» **WHAT IS EXPECTED**
Reproduce the records that follow in full, excluding any picture they contain.

» **Stored data**
--------

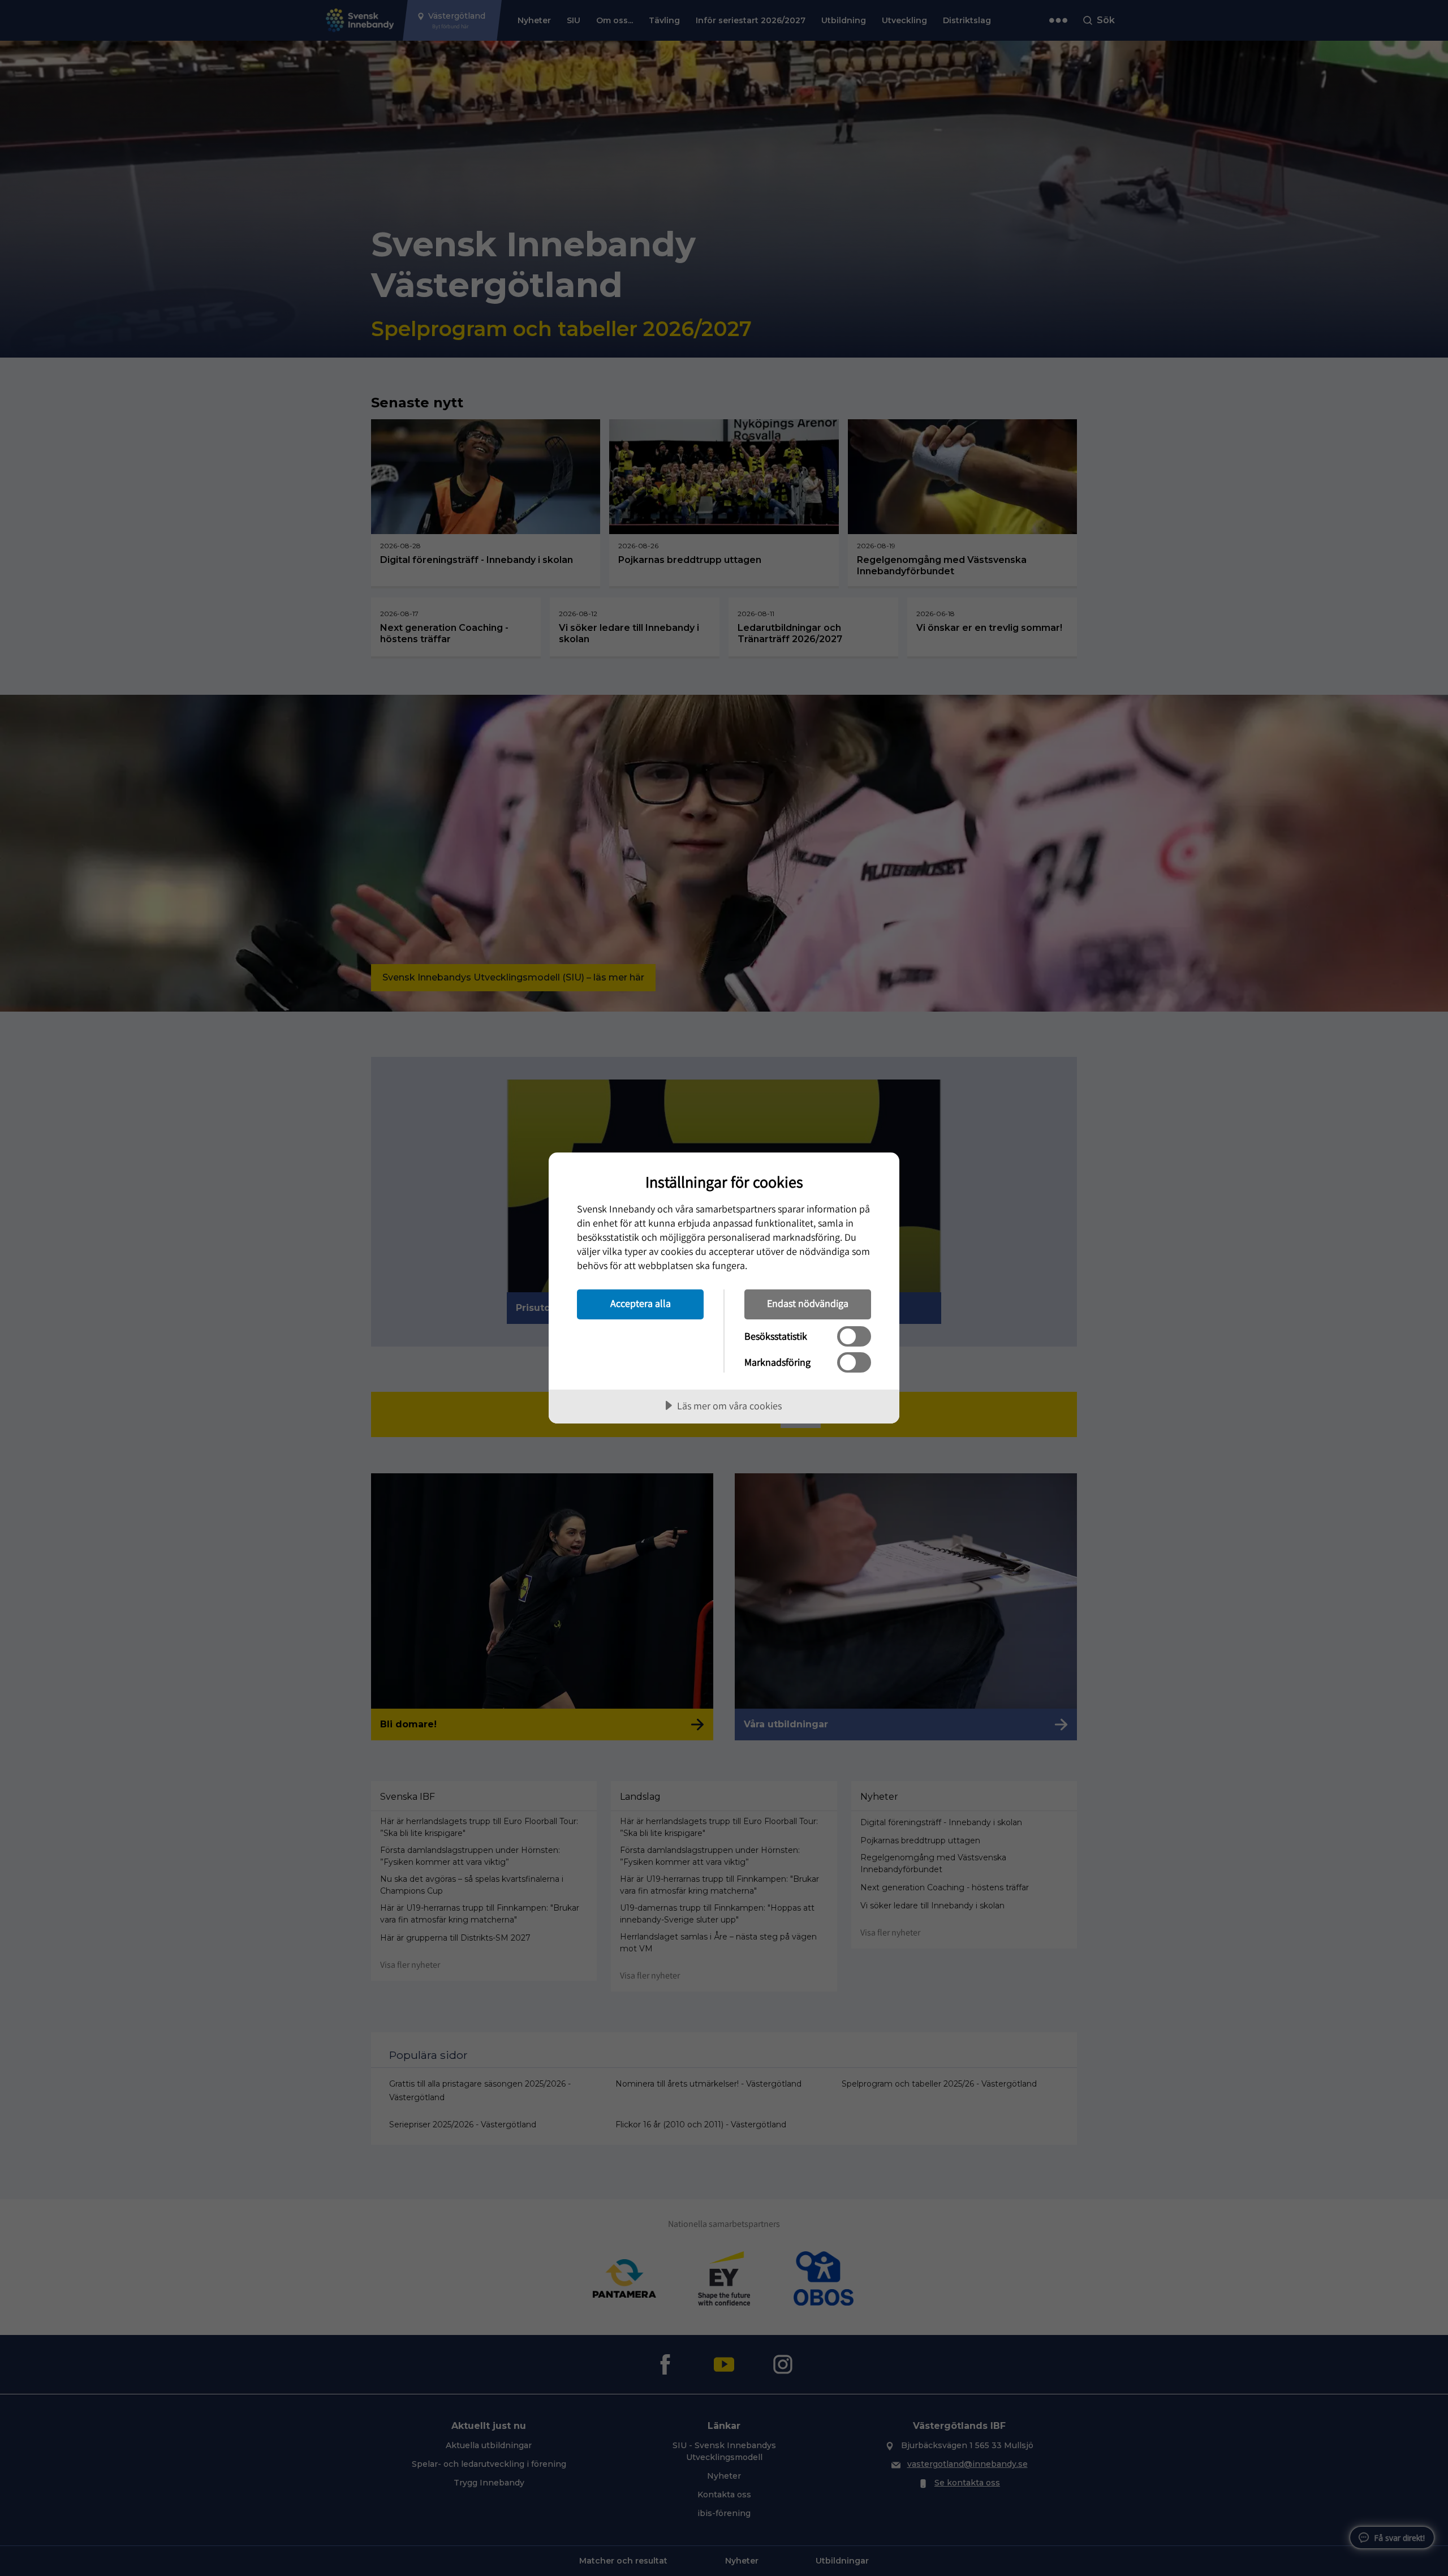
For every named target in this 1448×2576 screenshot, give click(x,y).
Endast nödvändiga (807, 1303)
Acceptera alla (640, 1303)
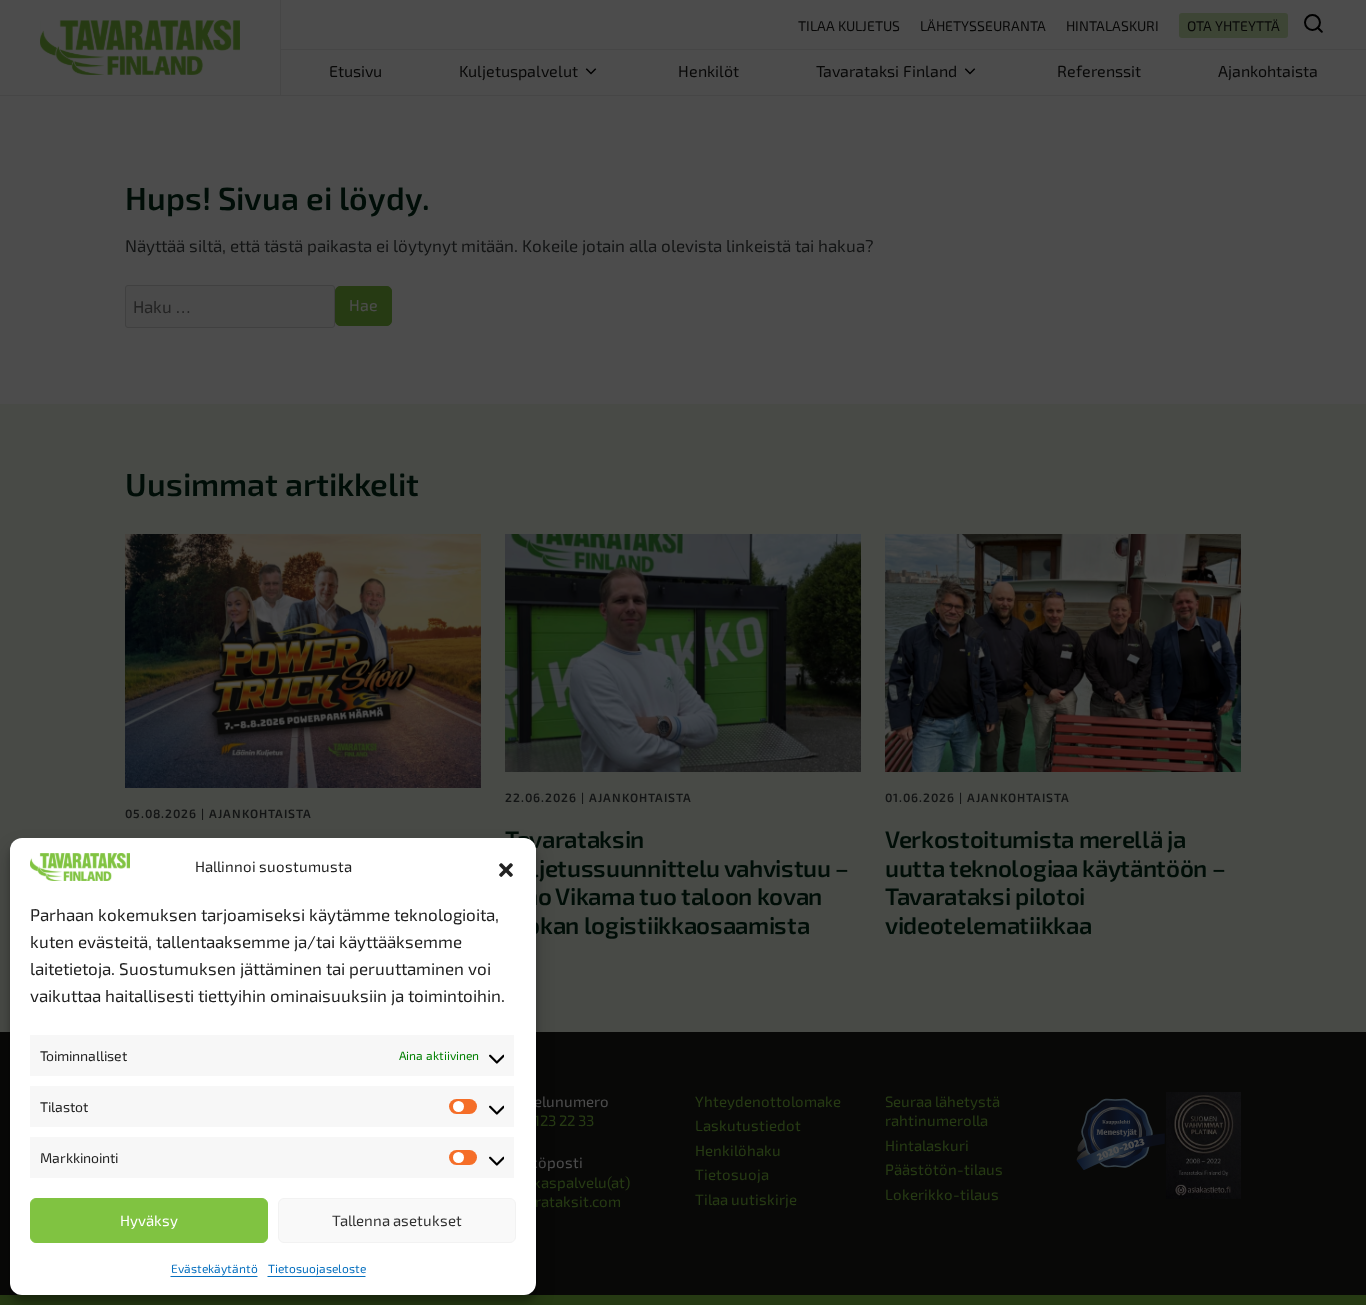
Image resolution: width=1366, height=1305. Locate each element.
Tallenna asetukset (397, 1220)
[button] (506, 867)
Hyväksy (149, 1220)
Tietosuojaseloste (317, 1268)
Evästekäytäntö (214, 1268)
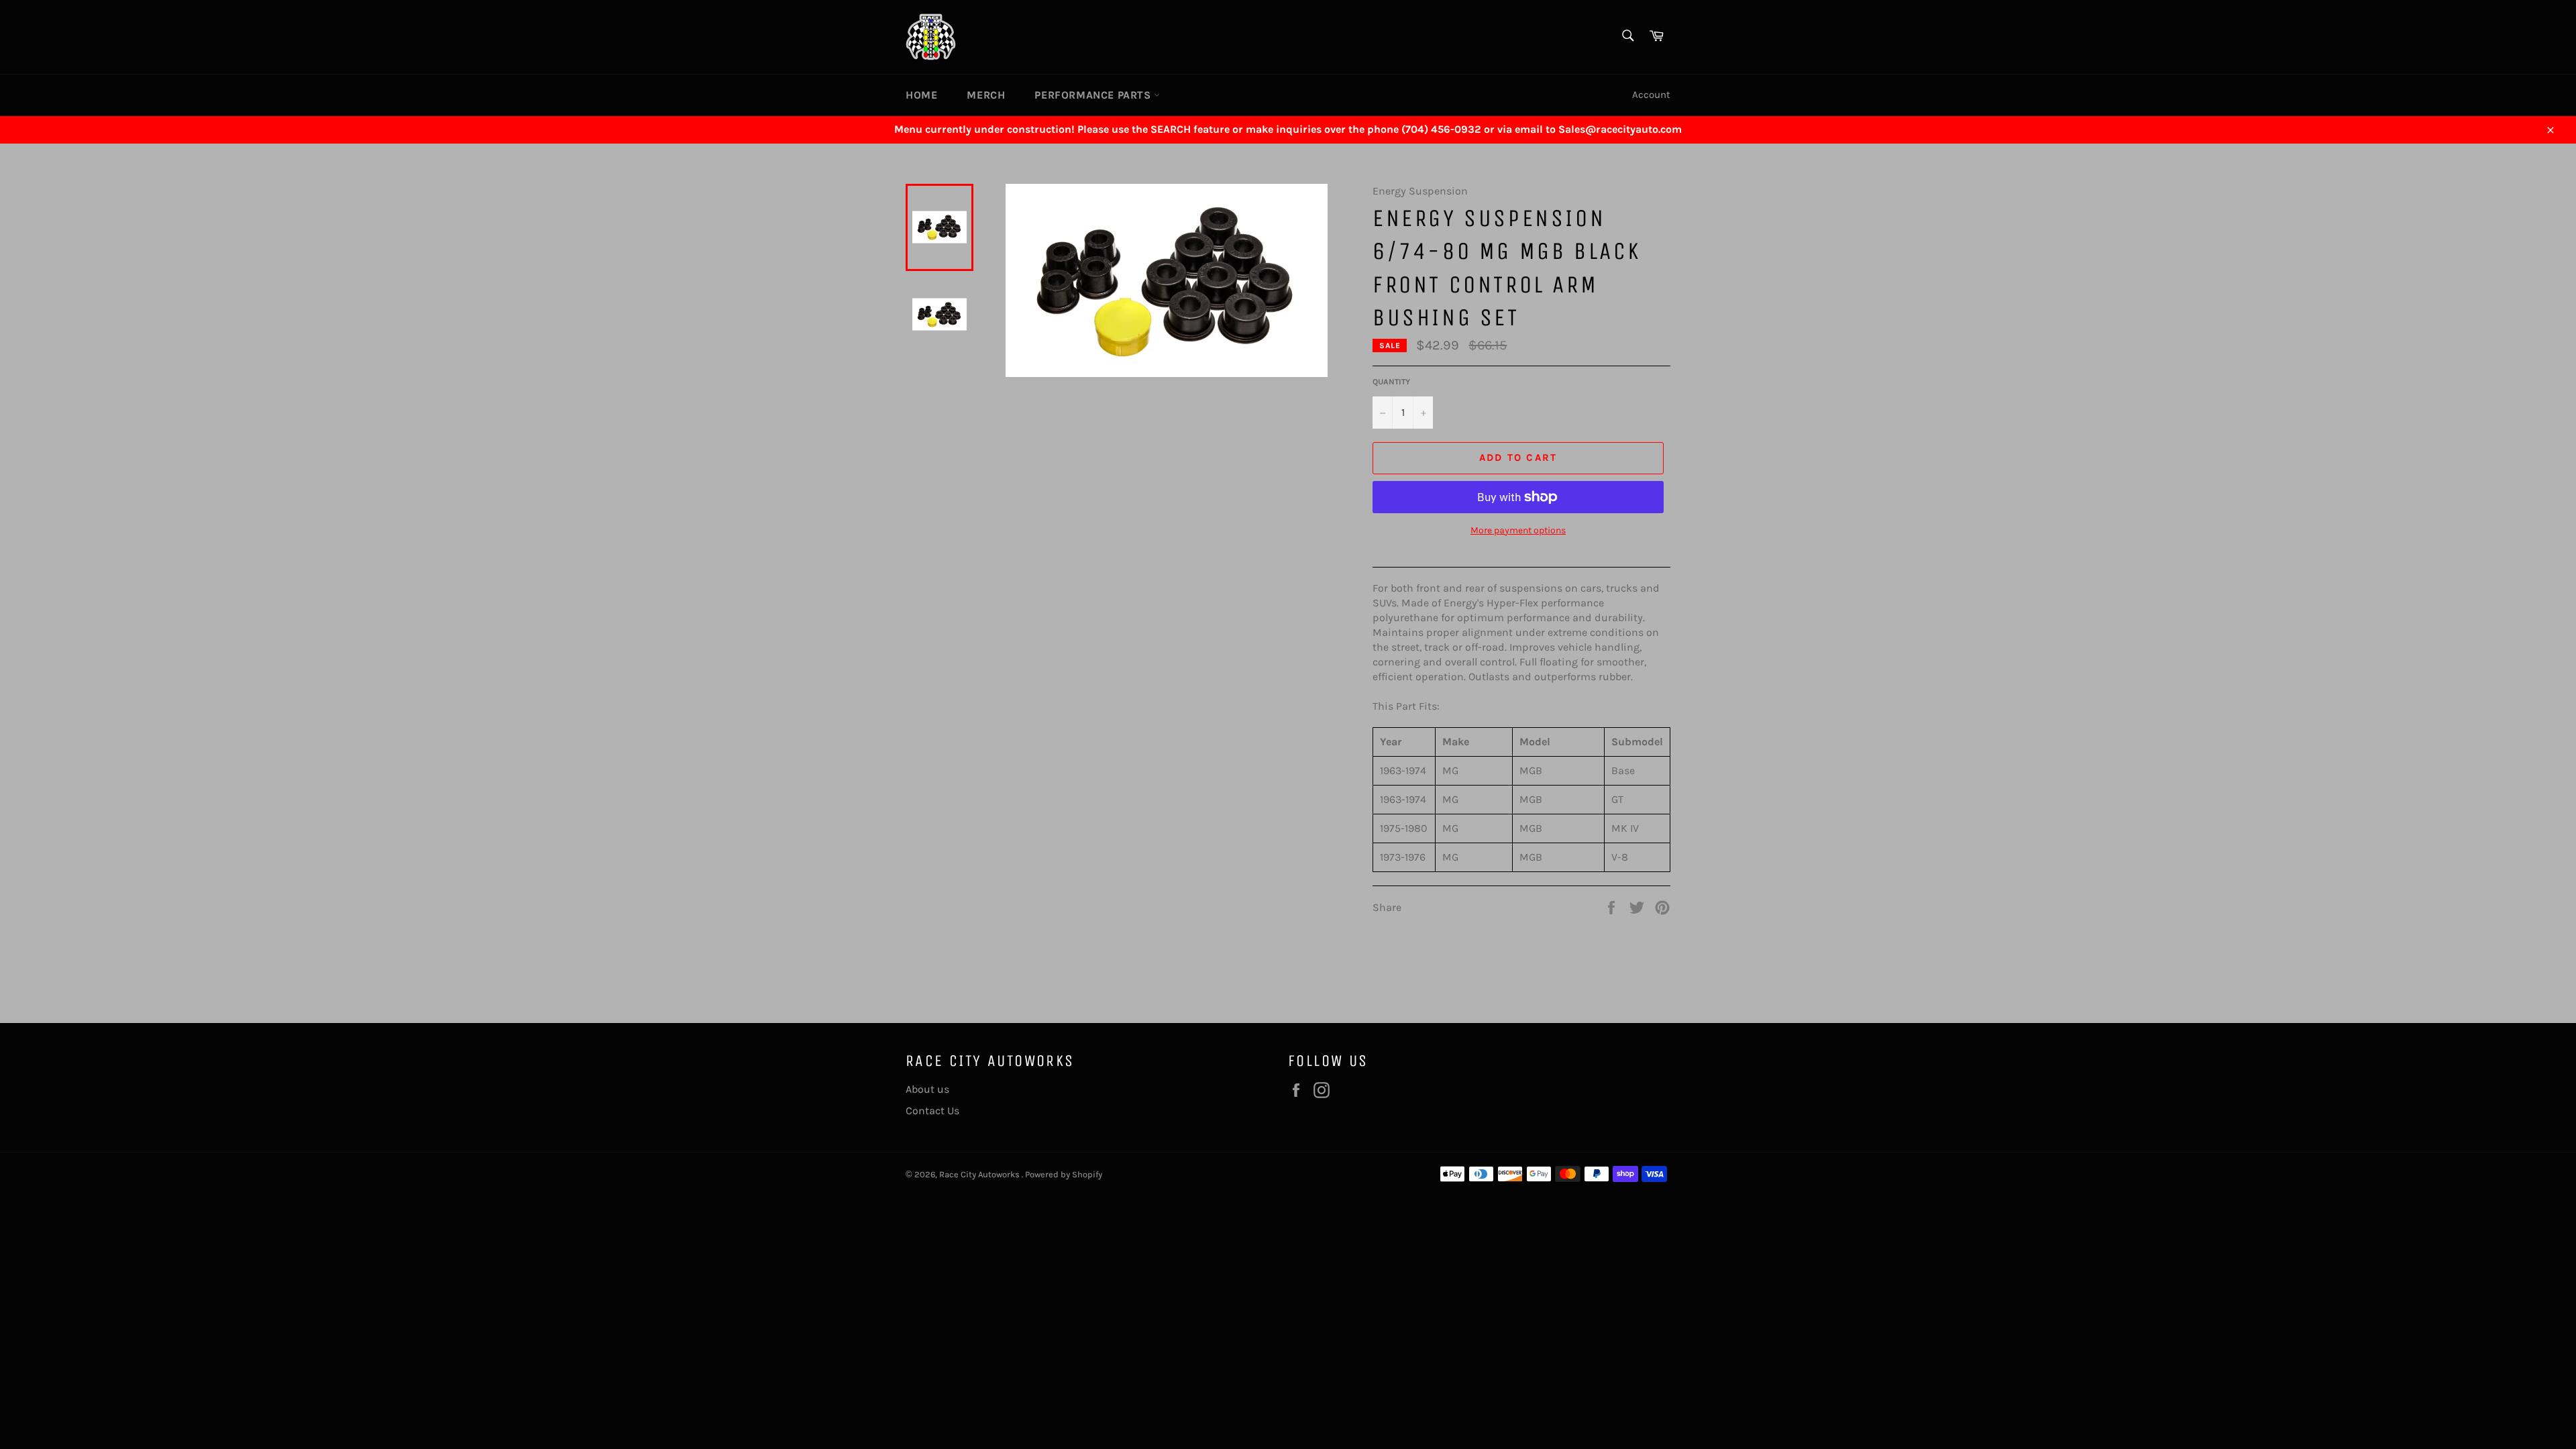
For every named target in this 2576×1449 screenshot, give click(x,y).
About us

--------

» **REPLY TO THE EXERCISE**
For every named target in this 1448×2576 screenshot, give click(x,y).
Endast nödvändiga (807, 1303)
Acceptera alla (640, 1303)
Image resolution: width=1366, height=1305. Locate each element.
Tallenna asetukset (397, 1220)
[button] (506, 867)
Hyväksy (149, 1220)
Tietosuojaseloste (317, 1268)
Evästekäytäntö (214, 1268)
For every named target in this 2576×1449 screenshot, give click(x,y).
About us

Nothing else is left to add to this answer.